TITLE: Scraping instagram without an account
DATE: 2019-10-20
AUTHOR: John L. Godlee
====================================================================


There are lots of people I would like to follow on Instagram, mostly
woodworkers, bicycle people, and outdoors people. It seems to be a
really good method of delivering content. Unfortunately for
Instagram, there is absolutely no way I would make an account with
them. I fear it would be too much of a time sink, and I’m paranoid
of giving too much detail of my personal interests to Facebook.

I found a command line tool called [InstaLooter] which you can use
to scrape public Instagram profiles without an account and save the
images on my local machine which I can then read at my leisure, in
the spirit of RSS. This is how I implemented the program.

  [InstaLooter]: https://github.com/althonos/InstaLooter

I created a text file which lives in my $HOME called .ig_subs.txt.
The file holds a list of Instagram user IDs for the accounts I want
to scrape from:

    kelsoparadiso
    lloyd.kahn
    exploringalternatives
    barnthespoon
    terrybarentsen
    woodlands.co.uk
    zedoutdoors
    mossy_bottom

Then I made a shell script which lives in my path, called insta_dl:

    #!/bin/bash

    # Make directory if it doesn't exist
    mkdir -p $HOME/Downloads/ig

    # make newlines the only separator
    IFS=$'\n' 

    # disable globbing
    set -f          

    # Loop
    for i in $(cat < "$HOME/.ig_subs.txt"); do
      instalooter user $i $HOME/Downloads/ig/ -n 1 -N -T {username}.{date}.{id} 
    done

instalooter user $i downloads photos from each user i. -n 1 only
downloads the most recent post, whether that post is one photo or
multiple. -N only downloads images which don’t already exist in the
destination directory ($HOME/Downloads/ig/), based on the filename.
-T {username}.{date}.{id} sets the filename of each photo. {id} is
unique for each photo on Instagram, so it uniquely identifies each
file downloaded for use by -N. The filenames then look something
like this:

    exploringalternatives.2019-09-27.2142383070393557093.jpg
    kelsoparadiso.2019-10-09.2150831532411304437.jpg
    kelsoparadiso.2019-10-09.2150831532419588103.jpg
    kelsoparadiso.2019-10-09.2150831532419839765.jpg
    lloyd.kahn.2019-10-11.2152638264107259024.jpg
    mossy_bottom.2019-10-09.2151026330651686709.jpg
    terrybarentsen.2019-10-03.2146722625883638769.jpg
    terrybarentsen.2019-10-03.2146722625900303797.jpg
    terrybarentsen.2019-10-03.2146722625950630270.jpg
    woodlands.co.uk.2019-10-11.2152273592812162360.jpg
    zedoutdoors.2019-10-02.2145942922787735607.jpg

If I wanted to I guess I could further file each image into its own
directory based on username or date, but I don’t want that.

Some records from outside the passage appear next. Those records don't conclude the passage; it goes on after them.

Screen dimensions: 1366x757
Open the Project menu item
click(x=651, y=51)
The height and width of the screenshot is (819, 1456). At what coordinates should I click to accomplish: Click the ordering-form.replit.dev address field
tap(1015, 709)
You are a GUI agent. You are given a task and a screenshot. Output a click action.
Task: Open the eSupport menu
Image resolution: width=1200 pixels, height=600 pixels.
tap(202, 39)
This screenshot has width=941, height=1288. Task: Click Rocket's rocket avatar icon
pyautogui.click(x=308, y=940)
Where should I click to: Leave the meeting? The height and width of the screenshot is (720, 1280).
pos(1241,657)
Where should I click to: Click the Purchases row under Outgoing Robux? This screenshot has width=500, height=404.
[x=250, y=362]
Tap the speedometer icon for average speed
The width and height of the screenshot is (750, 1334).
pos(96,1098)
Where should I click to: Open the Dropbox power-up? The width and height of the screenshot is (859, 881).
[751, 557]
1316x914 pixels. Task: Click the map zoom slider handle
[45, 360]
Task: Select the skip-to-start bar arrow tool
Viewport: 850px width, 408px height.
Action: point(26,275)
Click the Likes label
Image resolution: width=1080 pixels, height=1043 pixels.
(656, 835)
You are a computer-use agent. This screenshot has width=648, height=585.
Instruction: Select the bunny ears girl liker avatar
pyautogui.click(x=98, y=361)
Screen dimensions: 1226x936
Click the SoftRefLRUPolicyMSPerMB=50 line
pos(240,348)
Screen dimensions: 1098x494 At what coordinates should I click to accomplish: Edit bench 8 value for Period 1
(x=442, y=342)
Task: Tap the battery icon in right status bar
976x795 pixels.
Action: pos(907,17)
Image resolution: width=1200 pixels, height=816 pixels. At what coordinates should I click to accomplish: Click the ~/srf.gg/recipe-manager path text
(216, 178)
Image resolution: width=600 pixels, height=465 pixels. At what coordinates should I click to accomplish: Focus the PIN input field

I can now create a cronjob or a LaunchAgents script to automate this
to run everyday or every week in the background.

Update - 2019_10_31

I updated the insta_dl shell script so that it also grabs the
caption of each instagram post downloaded and stores it in a text
file. InstaLooter can download post metadata as a JSON file by
adding the -d flag (--dump-json). Then I use jq to parse the JSON
file for each post to extract the full name of the account
(.owner.full_name), the @username of the account (.owner.username)
and the content of the caption of the post
(.edge_media_to_caption[][].text). Then I use sed to put a blank
line between each caption to make it easier to read and delete the
original JSON files:

    #!/bin/bash

    # Make directory if it doesn't exist
    mkdir -p $HOME/Downloads/ig

    DIR=$HOME/Downloads/ig

    # make newlines the only separator
    IFS=$'\n' 

    # Loop
    for i in $(cat < "$HOME/.ig_subs.txt"); do
        instalooter user $i $DIR -v -d -n 1 -N -T {username}.{date}.{id} 
    done

    for i in $DIR/*json ; do
        cat $i | jq '(.owner.full_name + " (" + .owner.username + "): " + .edge_media_to_caption[][].text)'
    done > $DIR/description.txt

    sed -i 'G' $DIR/description.txt

    rm $HOME/Downloads/ig/*.json